> _Exercise_: Copy the entries below, changing every "chevron" to "caret" and keeping everything else the same. Leave the pictures out of your copy.

::::

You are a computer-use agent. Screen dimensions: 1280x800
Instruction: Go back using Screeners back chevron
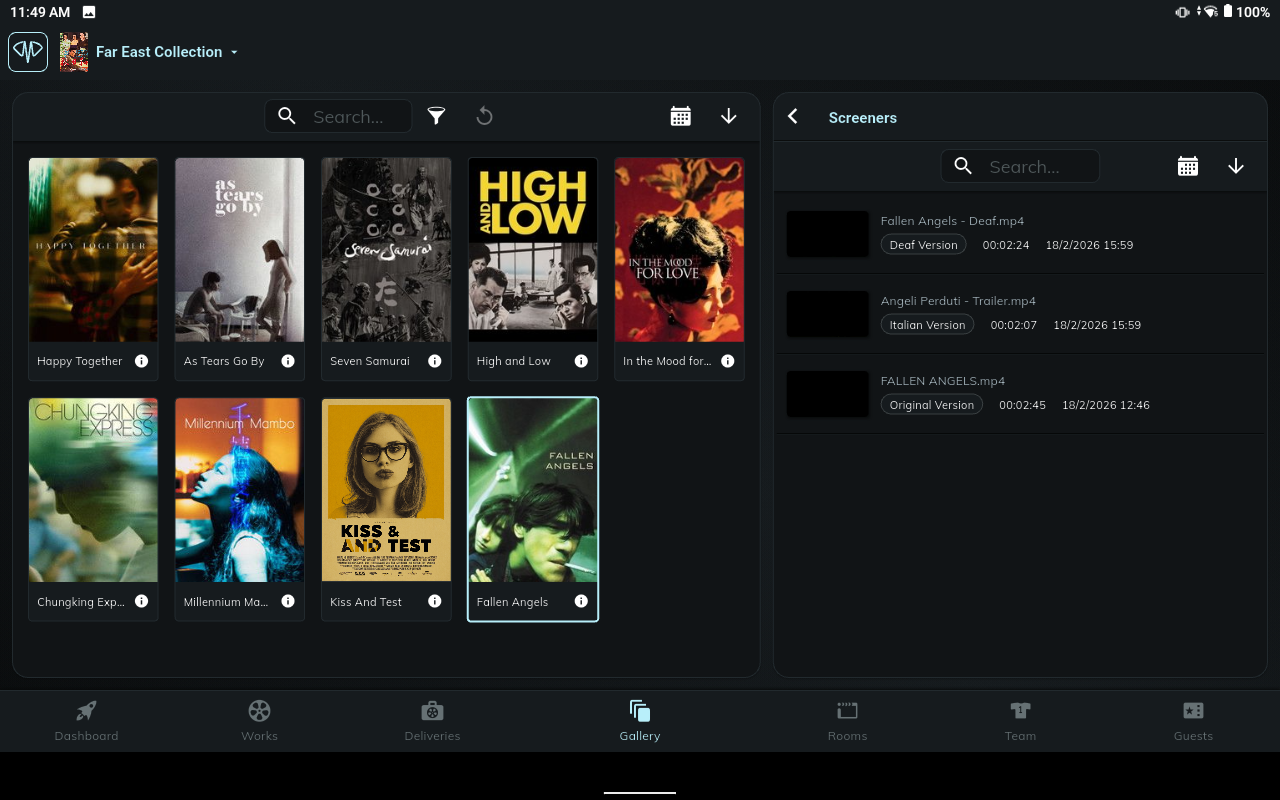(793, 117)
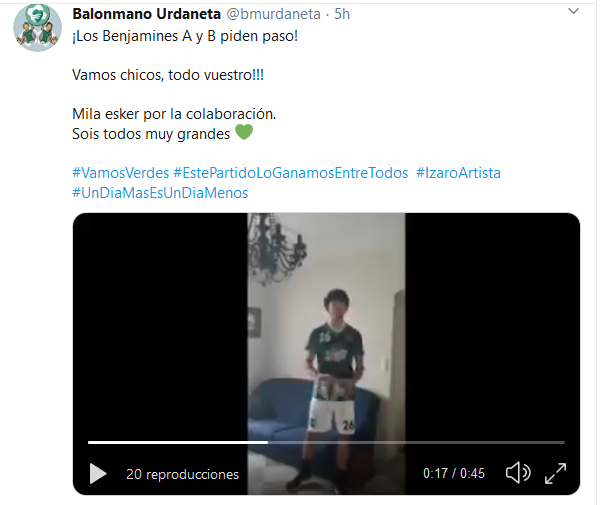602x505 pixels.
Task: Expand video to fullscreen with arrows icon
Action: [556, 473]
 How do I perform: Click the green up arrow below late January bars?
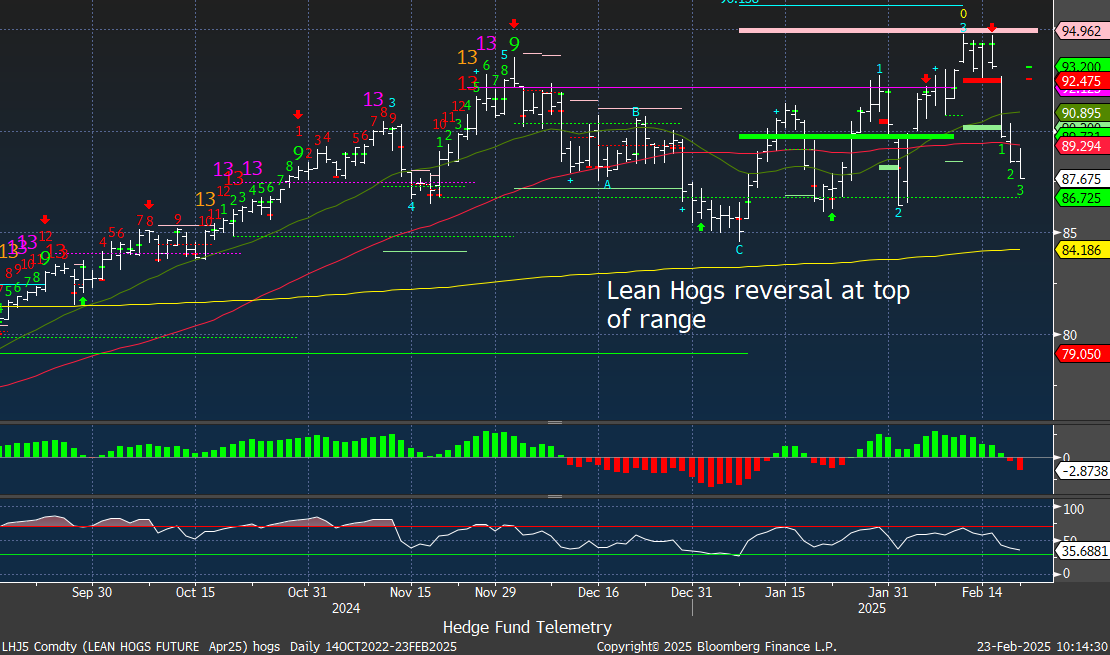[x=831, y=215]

::::

> _Result for this exercise_:
You are a computer-use agent. Screen dimensions: 1280x800
Instruction: Go back using Screeners back caret
(793, 117)
602x505 pixels.
Task: Expand video to fullscreen with arrows icon
Action: [556, 473]
 How do I perform: Click the green up arrow below late January bars?
[x=831, y=215]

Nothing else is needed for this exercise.